Cientistas catarinenses integram rede global de monitoramento da paralisia cerebral
Estado participa do Registro Brasileiro de Paralisia Cerebral, iniciativa que conecta pesquisadores do Brasil à Austrália para aprimorar diagnósticos e tratamentos
Foto: Divulgação/FCEE A Fundação Catarinense de Educação Especial (FCEE) confirmou a participação de Santa Catarina em um levantamento científico internacional sem precedentes voltado à paralisia cerebral. O projeto integra o Registro Brasileiro de Paralisia Cerebral (RBPC), que atua em cooperação com o centro de pesquisas da Austrália, referência mundial na área. O objetivo central é mapear o perfil das pessoas com essa condição para subsidiar a criação de novas políticas públicas e protocolos de atendimento.
A iniciativa é conduzida pelo Núcleo de Estudos e Pesquisas (Nespe) da fundação e busca coletar dados detalhados sobre as causas da deficiência, o nível de comprometimento motor e o acesso aos serviços de saúde e educação. Com essas informações, os pesquisadores esperam identificar gargalos no sistema e propor soluções que melhorem a qualidade de vida dos pacientes catarinenses.
Integração internacional e coleta de dados
O monitoramento segue modelos já consolidados em outros países, permitindo que os dados colhidos em solo catarinense sejam comparados com estatísticas globais. Essa troca de informações é fundamental para compreender como fatores regionais influenciam o desenvolvimento da paralisia cerebral e quais tecnologias assistivas apresentam melhores resultados em diferentes contextos.
Para as famílias e instituições interessadas em colaborar, as informações sobre o cadastro e os critérios de participação estão centralizadas no portal oficial do Registro Brasileiro de Paralisia Cerebral. A colaboração da comunidade é vista como peça chave para o sucesso da amostragem, que pretende ser a mais abrangente já realizada no país.

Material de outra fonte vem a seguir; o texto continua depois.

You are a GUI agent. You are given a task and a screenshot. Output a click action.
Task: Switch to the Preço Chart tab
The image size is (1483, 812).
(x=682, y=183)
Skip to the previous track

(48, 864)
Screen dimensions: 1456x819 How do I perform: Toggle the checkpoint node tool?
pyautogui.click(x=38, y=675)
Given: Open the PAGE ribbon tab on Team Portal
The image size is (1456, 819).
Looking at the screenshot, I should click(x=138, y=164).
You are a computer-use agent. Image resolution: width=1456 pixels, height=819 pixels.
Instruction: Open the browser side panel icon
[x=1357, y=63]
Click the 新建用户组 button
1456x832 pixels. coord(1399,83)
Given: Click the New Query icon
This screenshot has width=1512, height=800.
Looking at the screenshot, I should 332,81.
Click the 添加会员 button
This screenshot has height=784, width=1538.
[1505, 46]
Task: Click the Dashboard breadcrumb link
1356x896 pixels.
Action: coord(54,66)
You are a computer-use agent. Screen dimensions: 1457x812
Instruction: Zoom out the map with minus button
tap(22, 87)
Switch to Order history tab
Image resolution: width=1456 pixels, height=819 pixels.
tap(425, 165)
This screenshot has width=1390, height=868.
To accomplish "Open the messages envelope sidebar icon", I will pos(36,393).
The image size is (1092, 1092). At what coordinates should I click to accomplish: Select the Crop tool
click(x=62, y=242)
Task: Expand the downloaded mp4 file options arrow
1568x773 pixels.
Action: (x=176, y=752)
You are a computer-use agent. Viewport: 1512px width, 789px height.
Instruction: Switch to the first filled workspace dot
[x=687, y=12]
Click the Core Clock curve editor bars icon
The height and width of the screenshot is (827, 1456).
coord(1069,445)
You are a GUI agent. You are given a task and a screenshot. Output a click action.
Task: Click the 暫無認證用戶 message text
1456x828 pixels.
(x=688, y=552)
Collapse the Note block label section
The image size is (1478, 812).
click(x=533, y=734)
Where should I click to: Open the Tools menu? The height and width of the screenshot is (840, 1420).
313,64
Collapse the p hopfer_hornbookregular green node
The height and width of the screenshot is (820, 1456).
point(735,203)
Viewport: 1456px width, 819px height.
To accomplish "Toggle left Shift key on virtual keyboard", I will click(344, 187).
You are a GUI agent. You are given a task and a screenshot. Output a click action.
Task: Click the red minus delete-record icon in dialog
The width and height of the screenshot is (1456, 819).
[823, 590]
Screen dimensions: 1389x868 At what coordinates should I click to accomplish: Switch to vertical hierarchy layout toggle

Impacto no atendimento especializado
O reflexo direto desse estudo será sentido na ponta do sistema de atendimento. Ao entender as especificidades da população com paralisia cerebral, a FCEE e demais órgãos de saúde podem otimizar recursos e capacitar profissionais de forma mais direcionada. O foco recai sobre o diagnóstico precoce, elemento determinante para que as intervenções terapêuticas alcancem o máximo potencial de reabilitação.